Masukan Kata Kunci Pencarian

5 Tips Aman Mengemudi Ketika Banjir

Intensitas hujan yang tinggi dapat menimbulkan kondisi jalan yang banjir di beberapa titik daerah. Hal ini tentunya mengharuskan kamu untuk melewati banjir tersebut ketika berkendara. Kecuali ada jalur lain yang dapat menjadi alternatif kamu untuk menghindari kondisi jalan tersebut.

Melewati jalanan yang banjir memiliki banyak resiko. Mulai dari menyebabkan komponen mobil rusak atau mobil masuk ke dalam lubang yang tertutupi banjir.

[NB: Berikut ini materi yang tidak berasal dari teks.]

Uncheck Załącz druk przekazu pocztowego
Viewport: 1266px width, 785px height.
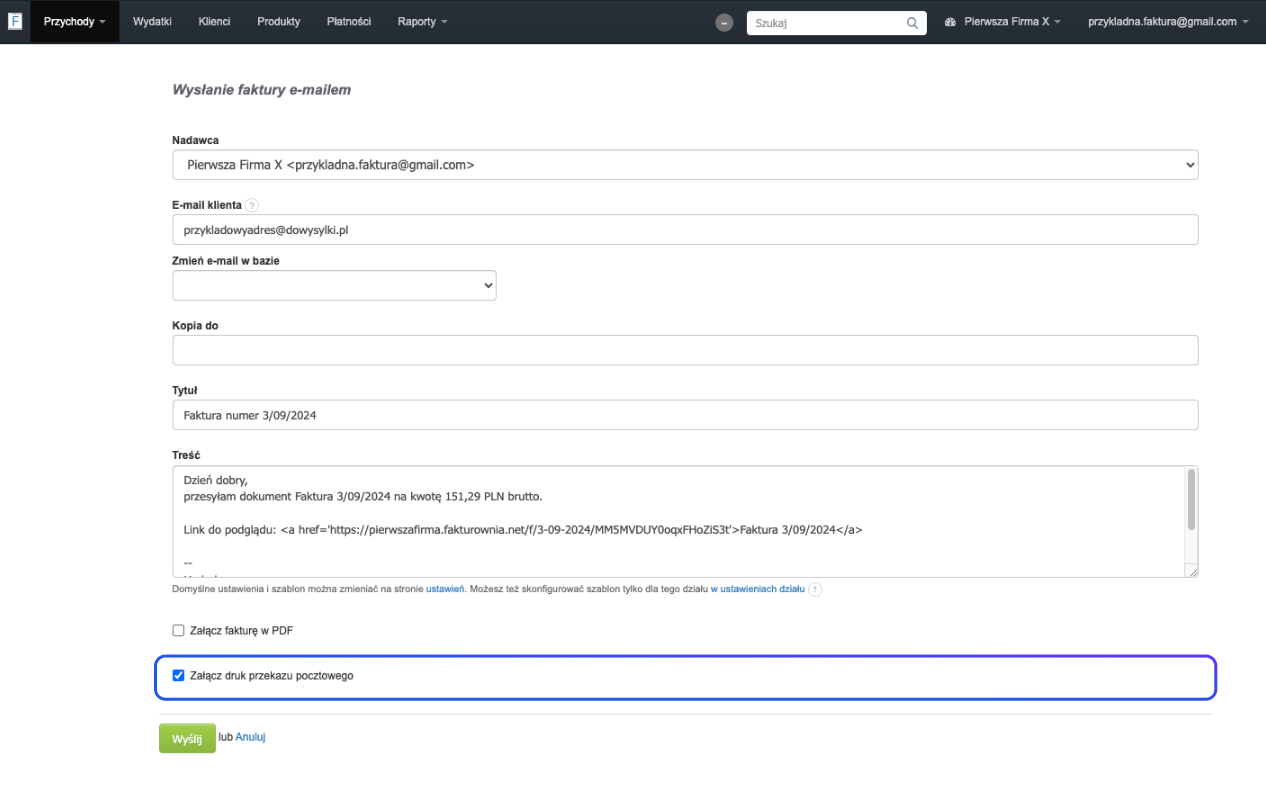click(179, 676)
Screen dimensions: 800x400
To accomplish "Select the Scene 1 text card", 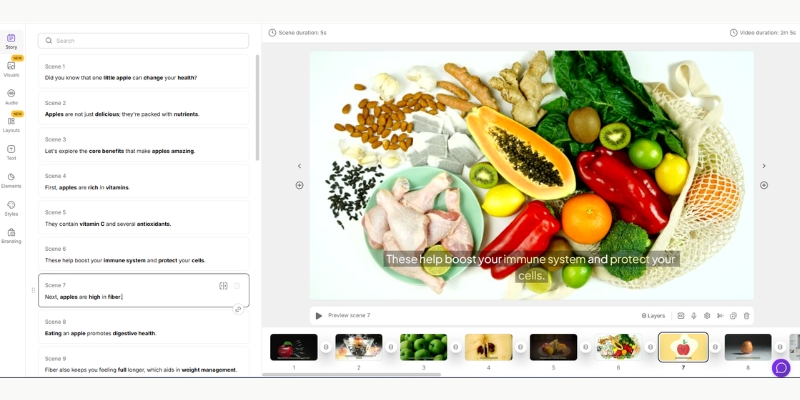I will (144, 72).
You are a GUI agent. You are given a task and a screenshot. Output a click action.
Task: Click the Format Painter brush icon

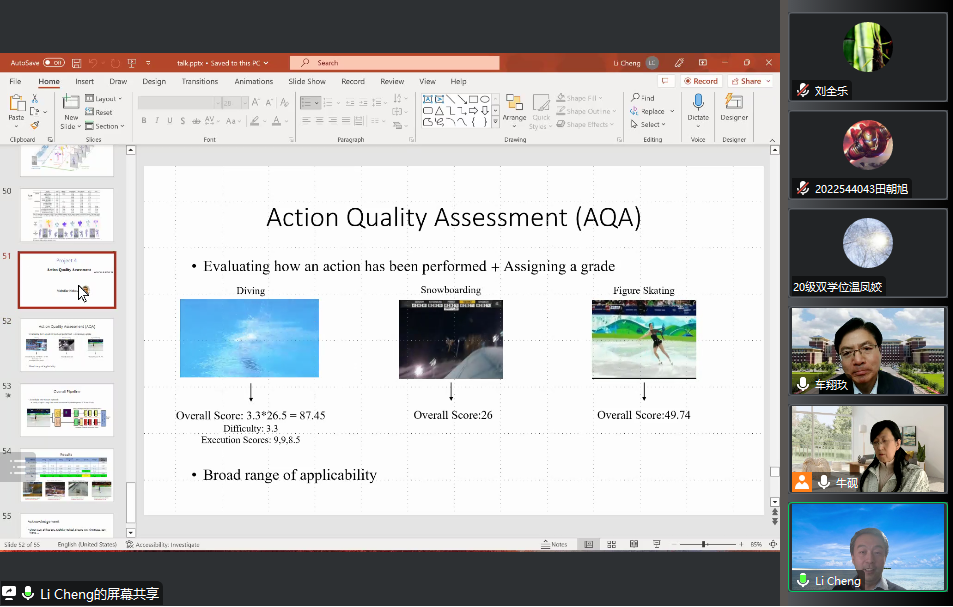[x=35, y=126]
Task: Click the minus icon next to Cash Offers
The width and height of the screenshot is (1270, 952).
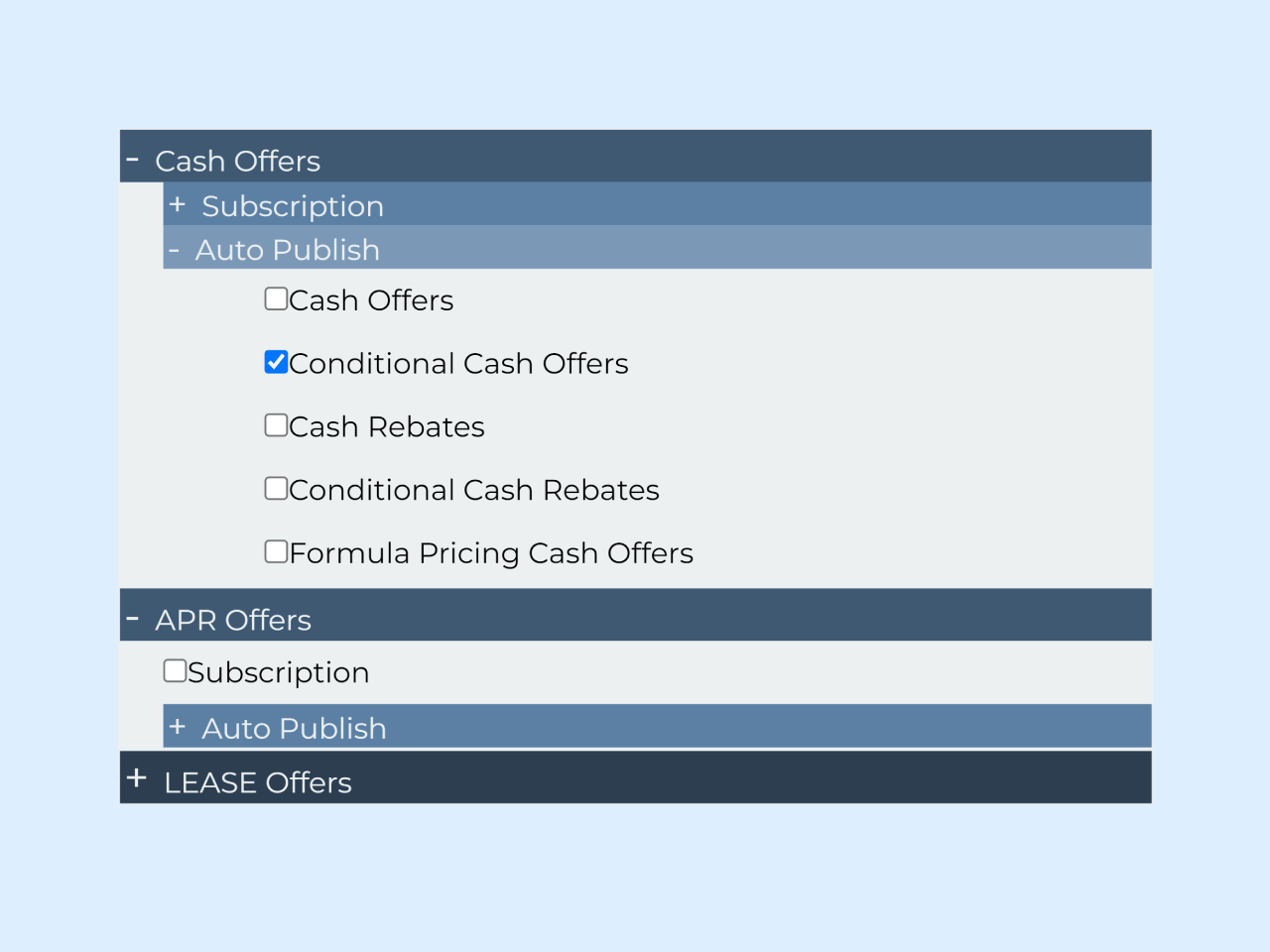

Oleh karena itu untuk meminimalisir kejadian tersebut, berikut 5 tips mengemudi ketika melewati jalanan yang banjir:

1. Identifikasi Banjir

Sebelum melewati jalan banjir, kamu perlu mengidentifikasi kondisi jalan tersebut, seperti mengidentifikasi tinggi air, jalan bergelombang atau lobang yang ada di jalan tersebut. Hal ini dilakukan untuk mengetahui jalanan tersebut dapat dilewati atau tidak.

Jika ketinggian air sudah melewati tinggi mobil kamu, sebaiknya kamu berbalik arah atau mencari jalur lain.

Hal yang dapat kamu lakukan untuk mengidentifikasi banjir yaitu bertanya dengan warga sekitar atau pengemudi lain yang sudah melewati jalan tersebut.

2. Kurangi Kecepatan

Saat mengemudi di jalan banjir pastikan kendaraan kamu melaju dengan kecepatan rendah, hal ini dilakukan untuk menghindari air supaya tidak masuk ke mesin yang dapat menyebabkan kerusakan mesin atau mobil mati secara tiba-tiba.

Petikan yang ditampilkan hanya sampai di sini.